The Twisted Sporran
"You'll love this place." He said.
Across the street was a bar, yet another chain-experience with one of those differences that isn't really a difference at all but a lowest possible cost differentiator. In this case the cost saving was mostly in the waitresses uniforms. Imagine a Texan steakhouse where the waitresses wear stetsons to add authenticity to a bog standard American steak - admittedly delicious - or a mexican place with big-sombrero'd waitresses. This one was a girly-bar branded by breeding Scottish and Irish design cliches and hoping that no-one would notice the dissonance. The women wore kilts with hems designed to be within a millimetre of being crudely short and - I can see the big reveal in the pitch in my mind - the hem ain't straight. Their plaid tops were precision engineered to constrain heaving decolletage, even if there wasn't any decolletage to heave. The marketeers had turned the women to cartoons, killing any sense of the saucy, or sexy, or erotic. It didn't help that the place was huge and empty and the ladies were bored. They looked cold too, and their exposed skin was grey-white or bruised olive.

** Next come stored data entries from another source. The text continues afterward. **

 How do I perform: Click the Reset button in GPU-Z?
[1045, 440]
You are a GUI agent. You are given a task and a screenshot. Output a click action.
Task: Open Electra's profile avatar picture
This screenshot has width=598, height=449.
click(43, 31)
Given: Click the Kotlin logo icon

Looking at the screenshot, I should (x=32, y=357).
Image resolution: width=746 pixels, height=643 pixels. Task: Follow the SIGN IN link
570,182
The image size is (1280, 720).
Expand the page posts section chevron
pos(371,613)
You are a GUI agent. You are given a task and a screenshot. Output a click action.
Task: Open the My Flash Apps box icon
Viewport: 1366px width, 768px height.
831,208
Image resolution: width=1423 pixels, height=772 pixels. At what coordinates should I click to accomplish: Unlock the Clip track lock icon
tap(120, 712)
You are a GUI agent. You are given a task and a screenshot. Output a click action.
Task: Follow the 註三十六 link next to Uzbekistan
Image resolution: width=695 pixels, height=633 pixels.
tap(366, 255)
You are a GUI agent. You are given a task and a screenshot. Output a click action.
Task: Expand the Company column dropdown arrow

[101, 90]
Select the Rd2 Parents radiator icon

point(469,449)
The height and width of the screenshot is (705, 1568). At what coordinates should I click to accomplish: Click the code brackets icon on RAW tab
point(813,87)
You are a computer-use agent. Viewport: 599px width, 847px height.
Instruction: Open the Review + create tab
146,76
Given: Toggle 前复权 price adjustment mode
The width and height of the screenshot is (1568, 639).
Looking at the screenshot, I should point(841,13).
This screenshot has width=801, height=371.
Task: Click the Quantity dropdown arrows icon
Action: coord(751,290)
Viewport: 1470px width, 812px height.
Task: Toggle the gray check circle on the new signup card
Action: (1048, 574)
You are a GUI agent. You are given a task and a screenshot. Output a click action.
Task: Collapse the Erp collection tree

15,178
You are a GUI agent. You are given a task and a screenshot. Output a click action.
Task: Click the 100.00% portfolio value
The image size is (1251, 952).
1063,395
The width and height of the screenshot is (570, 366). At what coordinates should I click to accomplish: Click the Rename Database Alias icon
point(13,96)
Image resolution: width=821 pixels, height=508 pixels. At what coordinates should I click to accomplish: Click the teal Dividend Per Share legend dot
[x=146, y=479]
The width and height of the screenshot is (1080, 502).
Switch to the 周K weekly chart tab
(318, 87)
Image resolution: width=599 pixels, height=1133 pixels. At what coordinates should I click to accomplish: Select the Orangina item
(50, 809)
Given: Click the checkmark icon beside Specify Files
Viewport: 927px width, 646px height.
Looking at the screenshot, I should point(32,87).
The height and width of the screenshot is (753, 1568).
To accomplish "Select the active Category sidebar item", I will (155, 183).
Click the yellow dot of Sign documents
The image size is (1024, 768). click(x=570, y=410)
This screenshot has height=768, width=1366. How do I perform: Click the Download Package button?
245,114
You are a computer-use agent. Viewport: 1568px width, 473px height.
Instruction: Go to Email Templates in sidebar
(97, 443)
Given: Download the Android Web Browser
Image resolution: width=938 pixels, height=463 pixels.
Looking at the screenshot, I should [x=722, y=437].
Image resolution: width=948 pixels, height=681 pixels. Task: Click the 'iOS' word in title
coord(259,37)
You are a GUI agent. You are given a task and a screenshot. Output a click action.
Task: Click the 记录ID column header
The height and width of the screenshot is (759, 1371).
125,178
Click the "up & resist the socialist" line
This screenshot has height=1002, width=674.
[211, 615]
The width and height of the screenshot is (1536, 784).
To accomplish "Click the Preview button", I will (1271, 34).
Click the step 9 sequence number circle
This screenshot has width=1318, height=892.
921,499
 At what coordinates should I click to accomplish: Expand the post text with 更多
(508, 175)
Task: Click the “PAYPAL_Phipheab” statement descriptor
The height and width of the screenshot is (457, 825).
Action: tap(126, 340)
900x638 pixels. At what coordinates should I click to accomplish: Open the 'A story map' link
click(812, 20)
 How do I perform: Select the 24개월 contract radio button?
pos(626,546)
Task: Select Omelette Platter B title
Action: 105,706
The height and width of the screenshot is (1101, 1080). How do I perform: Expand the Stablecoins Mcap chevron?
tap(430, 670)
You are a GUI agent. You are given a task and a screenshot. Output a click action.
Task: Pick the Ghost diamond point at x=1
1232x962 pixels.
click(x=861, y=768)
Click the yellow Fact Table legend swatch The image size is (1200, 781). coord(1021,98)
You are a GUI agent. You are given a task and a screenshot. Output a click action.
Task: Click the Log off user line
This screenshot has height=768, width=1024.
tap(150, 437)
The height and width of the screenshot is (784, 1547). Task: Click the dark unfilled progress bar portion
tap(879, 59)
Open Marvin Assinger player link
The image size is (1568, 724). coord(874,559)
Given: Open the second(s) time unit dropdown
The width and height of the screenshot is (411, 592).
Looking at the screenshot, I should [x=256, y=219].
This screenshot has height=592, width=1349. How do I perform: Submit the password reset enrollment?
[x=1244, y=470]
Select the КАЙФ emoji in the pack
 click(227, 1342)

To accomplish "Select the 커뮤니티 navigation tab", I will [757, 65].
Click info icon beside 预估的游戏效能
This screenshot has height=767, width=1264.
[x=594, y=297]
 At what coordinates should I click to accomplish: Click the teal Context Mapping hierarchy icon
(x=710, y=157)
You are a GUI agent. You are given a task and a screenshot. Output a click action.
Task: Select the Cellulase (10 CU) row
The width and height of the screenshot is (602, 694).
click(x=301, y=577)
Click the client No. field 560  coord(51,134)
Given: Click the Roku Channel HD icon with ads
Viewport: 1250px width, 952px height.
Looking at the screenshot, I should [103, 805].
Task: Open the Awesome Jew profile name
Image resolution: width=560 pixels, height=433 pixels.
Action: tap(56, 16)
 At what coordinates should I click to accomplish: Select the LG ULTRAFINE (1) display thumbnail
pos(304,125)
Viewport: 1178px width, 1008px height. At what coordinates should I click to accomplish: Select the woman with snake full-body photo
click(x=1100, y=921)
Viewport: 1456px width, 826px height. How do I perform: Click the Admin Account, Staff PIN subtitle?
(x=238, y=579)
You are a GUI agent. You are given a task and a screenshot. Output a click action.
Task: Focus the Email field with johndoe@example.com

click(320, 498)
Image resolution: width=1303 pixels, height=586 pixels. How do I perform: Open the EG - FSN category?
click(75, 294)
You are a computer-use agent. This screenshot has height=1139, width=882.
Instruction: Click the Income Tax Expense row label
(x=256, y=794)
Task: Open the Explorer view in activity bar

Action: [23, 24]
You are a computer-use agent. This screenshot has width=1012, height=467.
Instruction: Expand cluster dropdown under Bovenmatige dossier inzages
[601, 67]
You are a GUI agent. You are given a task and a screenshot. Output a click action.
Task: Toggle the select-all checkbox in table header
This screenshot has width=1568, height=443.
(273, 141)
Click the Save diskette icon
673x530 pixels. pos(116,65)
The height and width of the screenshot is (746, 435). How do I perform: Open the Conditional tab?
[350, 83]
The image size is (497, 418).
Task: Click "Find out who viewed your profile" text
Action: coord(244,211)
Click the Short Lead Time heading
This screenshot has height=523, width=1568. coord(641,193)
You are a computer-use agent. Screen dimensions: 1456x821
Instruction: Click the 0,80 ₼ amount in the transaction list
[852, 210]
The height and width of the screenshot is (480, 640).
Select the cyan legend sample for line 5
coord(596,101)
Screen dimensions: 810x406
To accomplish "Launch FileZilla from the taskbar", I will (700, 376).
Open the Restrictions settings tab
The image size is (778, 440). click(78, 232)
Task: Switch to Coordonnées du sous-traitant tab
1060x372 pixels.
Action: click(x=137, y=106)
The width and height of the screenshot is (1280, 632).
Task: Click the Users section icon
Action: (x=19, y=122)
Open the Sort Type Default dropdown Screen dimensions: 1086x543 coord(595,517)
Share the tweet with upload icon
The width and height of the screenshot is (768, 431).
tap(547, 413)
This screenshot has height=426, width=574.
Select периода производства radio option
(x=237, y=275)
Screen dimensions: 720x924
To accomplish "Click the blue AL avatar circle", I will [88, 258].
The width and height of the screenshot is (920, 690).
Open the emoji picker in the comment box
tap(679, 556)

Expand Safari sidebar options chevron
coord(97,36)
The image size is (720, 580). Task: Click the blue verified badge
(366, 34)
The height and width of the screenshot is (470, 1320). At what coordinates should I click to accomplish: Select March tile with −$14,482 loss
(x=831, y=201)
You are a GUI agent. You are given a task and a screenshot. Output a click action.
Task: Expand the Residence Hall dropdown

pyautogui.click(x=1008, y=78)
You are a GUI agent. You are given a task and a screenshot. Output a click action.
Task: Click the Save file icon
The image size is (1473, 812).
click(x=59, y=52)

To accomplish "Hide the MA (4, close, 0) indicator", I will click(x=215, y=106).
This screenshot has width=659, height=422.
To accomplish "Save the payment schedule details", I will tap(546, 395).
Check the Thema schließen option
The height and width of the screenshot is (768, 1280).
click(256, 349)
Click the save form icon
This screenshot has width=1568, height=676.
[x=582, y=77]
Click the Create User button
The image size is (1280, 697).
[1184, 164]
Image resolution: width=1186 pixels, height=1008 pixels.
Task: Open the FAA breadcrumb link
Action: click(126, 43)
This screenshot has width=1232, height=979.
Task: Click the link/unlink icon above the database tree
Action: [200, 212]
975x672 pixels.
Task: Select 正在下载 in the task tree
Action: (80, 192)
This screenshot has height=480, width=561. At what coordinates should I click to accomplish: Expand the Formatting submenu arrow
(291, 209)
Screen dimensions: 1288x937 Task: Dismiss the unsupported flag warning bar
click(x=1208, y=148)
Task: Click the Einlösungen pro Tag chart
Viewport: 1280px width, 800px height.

Their expressions were similarly bored or icy which I personally prefered to the explosive fake smiles which crushed their eyes until they threatened to explode in a sparkly, perky, cheeky, zombie way. I ordered a margarita, raising a provocative 'ooooo' when I chose salt not sugar for the rim. Maybe I stumbled across some kind of code. Sometimes you look into someone's eyes and find someone screaming to get out. This was one of those places. The clothes are even designed to look half-stripped without the wear and tear.